Alors que l'expérience de guerre des combattants masculins du front a été réinterprétée et lissée dans le contexte du culte public pompeux de la guerre, les anciens soldats féminins n'ont pas suivi les platitudes héroïques et les stéréotypes patriotiques habituels des livres et romans de guerre diffusés en masse. Il en résulte des récits poignants - des "contre-récits à plusieurs voix" - de déploiements jusqu'à l'épuisement total, du chaos émotionnel après le premier tir fatal, des blessures les plus graves, des mutilations et des troubles psychologiques résultant de la guerre.

TRICHER POUR OBTENIR UNE PART ÉQUITABLE DE LA VICTOIRE


Après la fin de la guerre, les femmes ont non seulement été rapidement renvoyées de l'armée et contraintes d'abandonner toute perspective de carrière militaire, mais l'État les a pratiquement privées de leur juste part de victoire, ne les prenant même pas à partie en cas de calomnie. Quoi qu'il en soit, les femmes militaires n'ont pas trouvé une place appropriée dans la mémoire soviétique de la Grande Guerre patriotique, qui était désormais construite comme un exploit masculin. Elles n'ont même pas participé au grand défilé de la victoire du 24 juin 1945 sur la Place Rouge. Cela souligne le fait que le recrutement des femmes pour le service militaire n'était pas l'expression d'une poursuite cohérente de l'idée d'émancipation, mais était avant tout destiné à parer à une défaite existentielle.

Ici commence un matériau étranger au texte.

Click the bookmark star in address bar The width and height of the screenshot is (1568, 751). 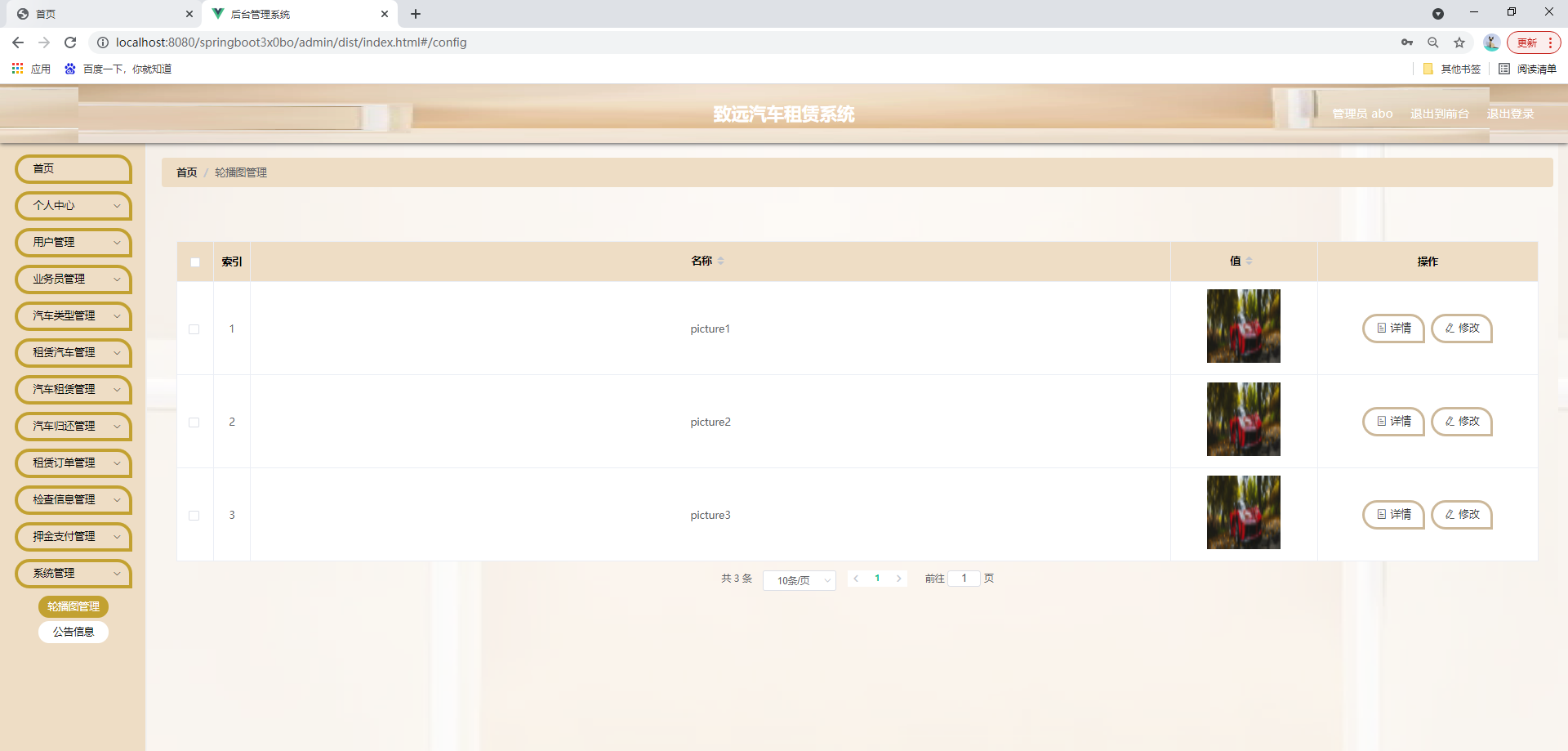coord(1459,42)
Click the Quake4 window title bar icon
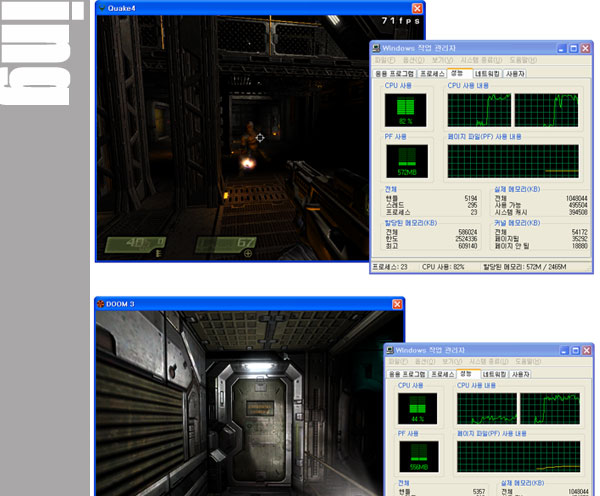Image resolution: width=600 pixels, height=496 pixels. pyautogui.click(x=102, y=7)
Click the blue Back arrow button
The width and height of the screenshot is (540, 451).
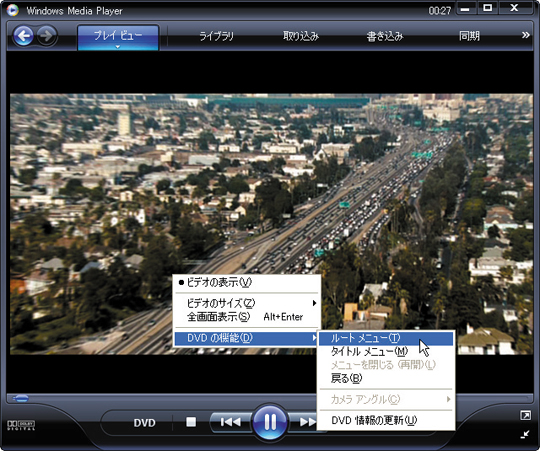23,35
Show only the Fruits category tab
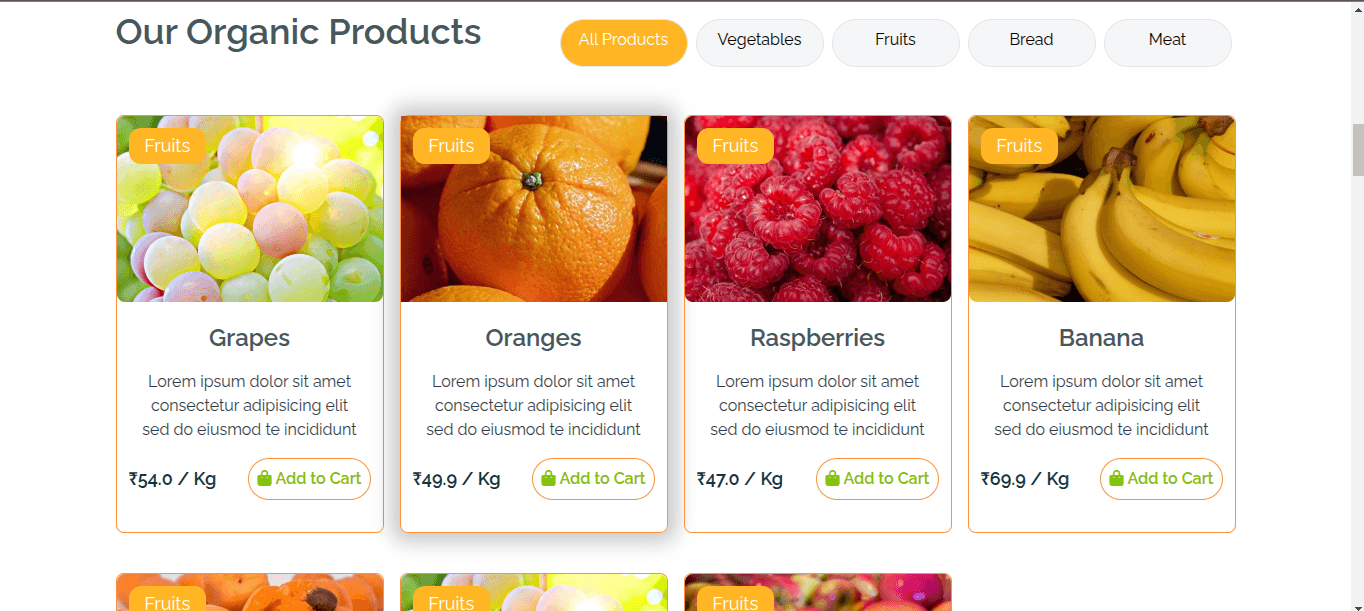1364x611 pixels. point(895,41)
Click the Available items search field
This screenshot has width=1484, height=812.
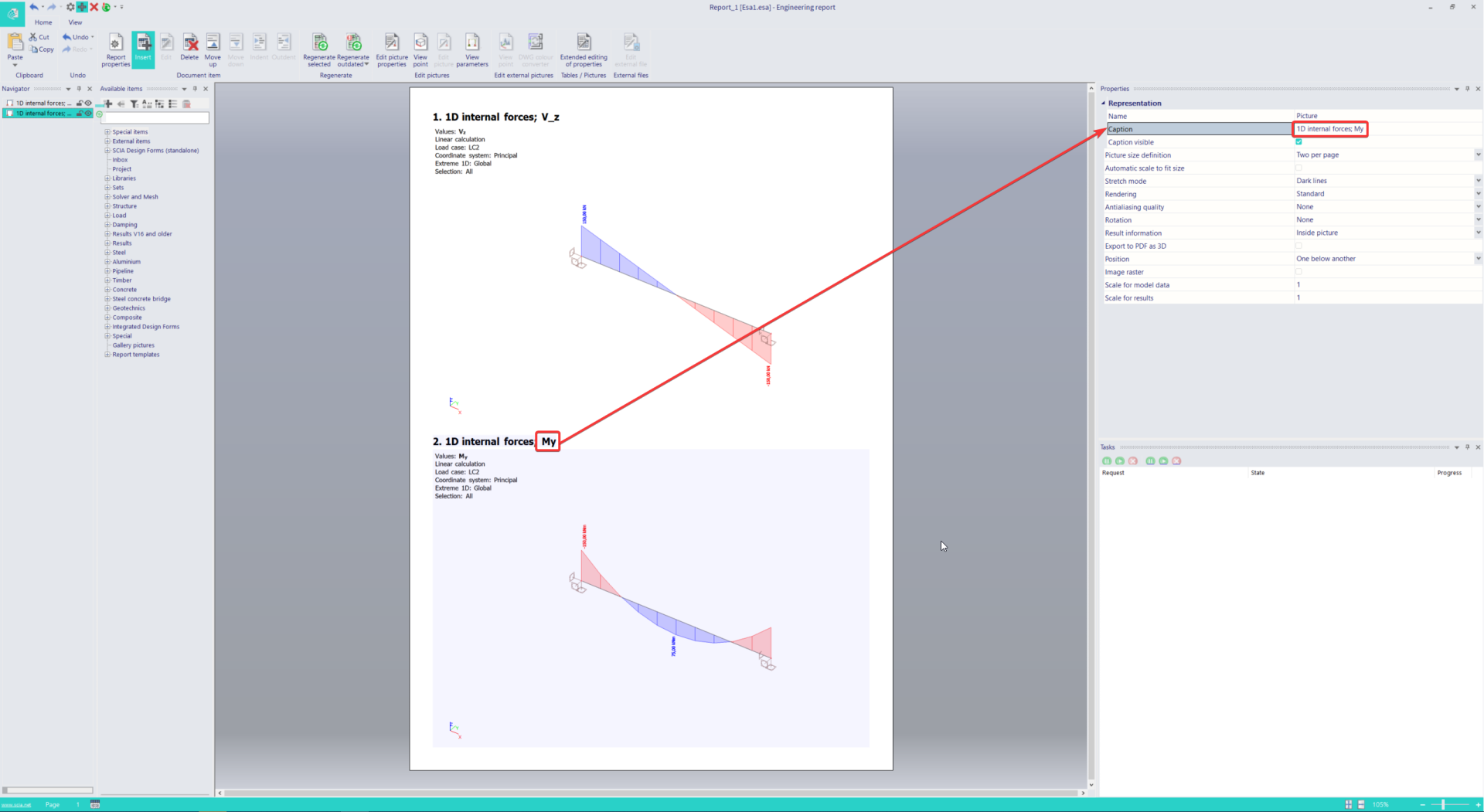[155, 118]
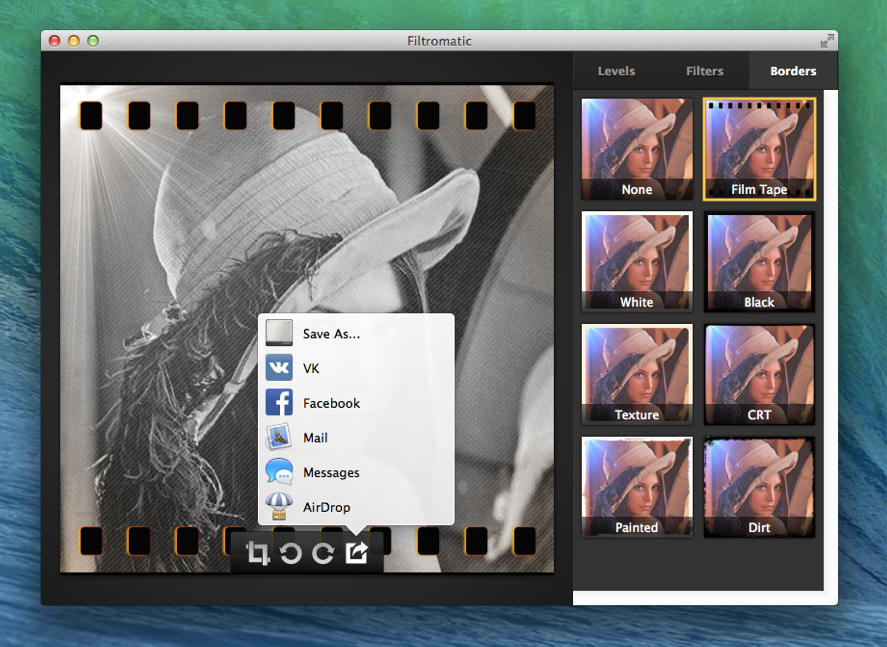This screenshot has width=887, height=647.
Task: Send image via Mail
Action: [315, 438]
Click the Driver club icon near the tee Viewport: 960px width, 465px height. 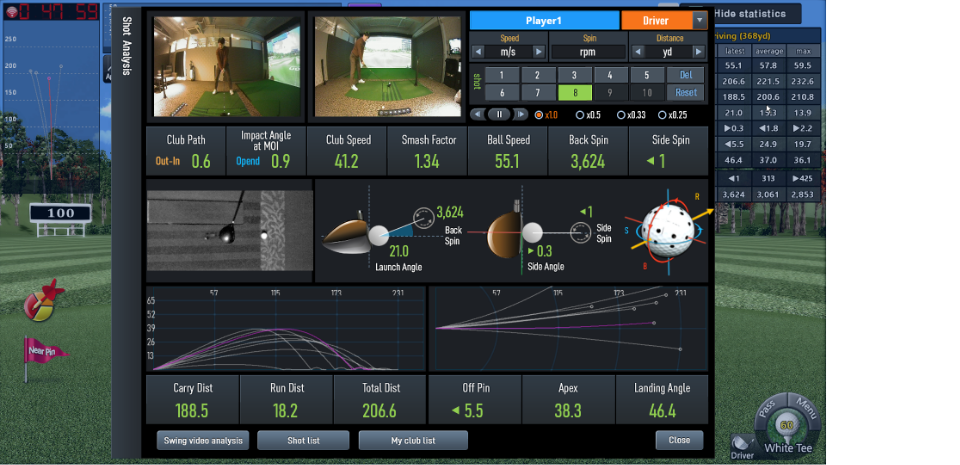tap(741, 445)
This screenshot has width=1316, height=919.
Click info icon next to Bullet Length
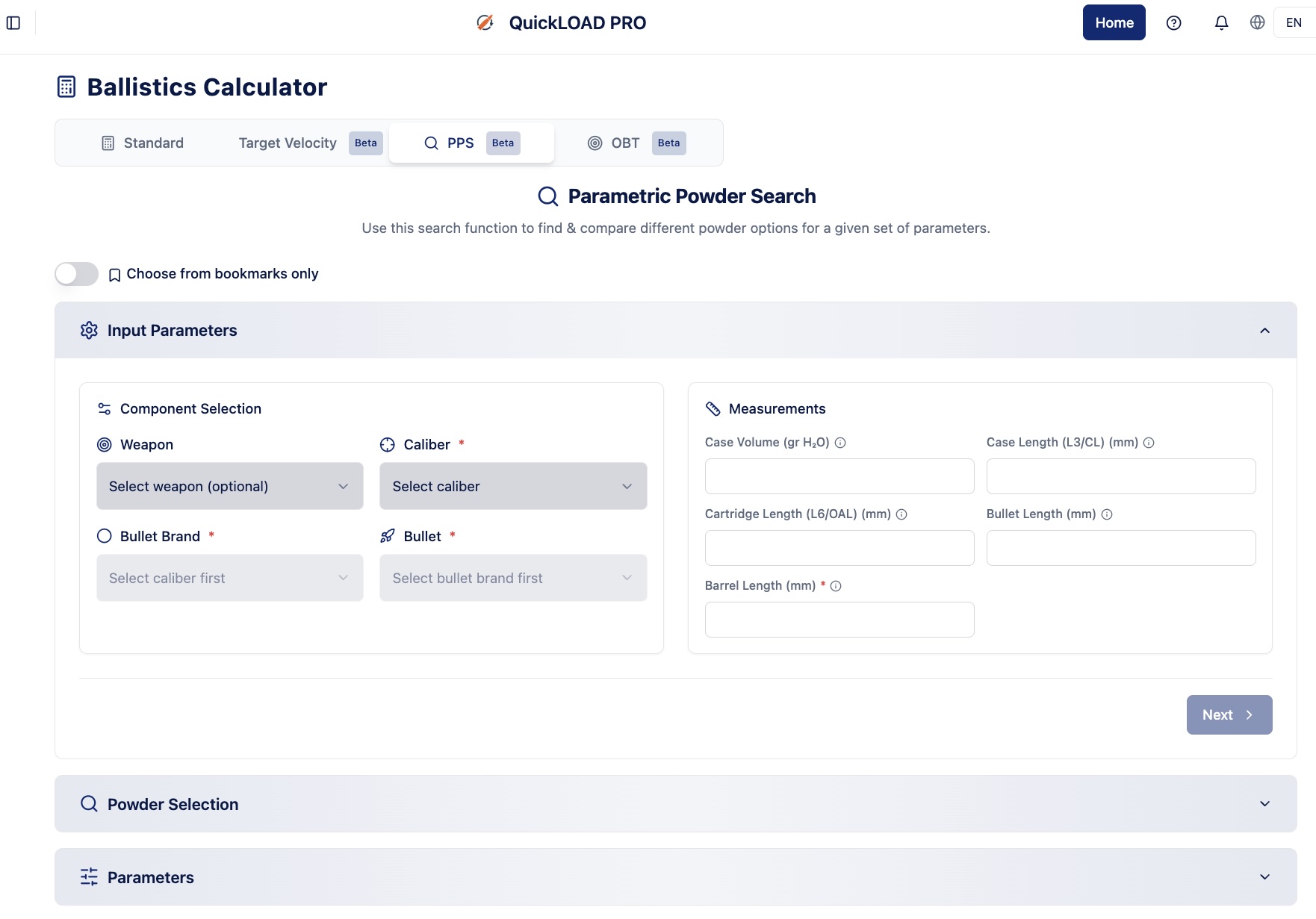tap(1107, 514)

Pour cette raison, la participation à la victoire n'a apporté aux femmes soldats aucun gain social tangible. Au contraire, l'image bourgeoise-conservatrice des femmes qui dominait la propagande d'État a contribué de manière significative au rejet par la société des combattantes de première ligne.
Désormais, l'État impose à nouveau aux femmes des exigences tout à fait traditionnelles : soutien affectueux aux rapatriés de guerre (blessés) lors de leur retour à la vie civile et compensation des immenses pertes de guerre par la maternité multiple. Même les femmes célibataires étaient censées mettre au monde des enfants dont les pères étaient autorisés à rester anonymes, tandis que l'État contribuait de manière plutôt misérable aux coûts.14 Pour de nombreuses femmes, la fin de la guerre ne signifiait donc nullement le début de la "normalité" tant attendue, avec un répit et un meilleur approvisionnement en biens de consommation, mais plutôt une nouvelle lutte pour la survie dans des conditions de logement et de vie déplorables. Bien que la propagande ait glorifié la gloire de la maternité15 , en réalité le petit père Staline et le "père État", mais aussi de nombreux pères naturels, ont souvent abandonné les femmes et les mères.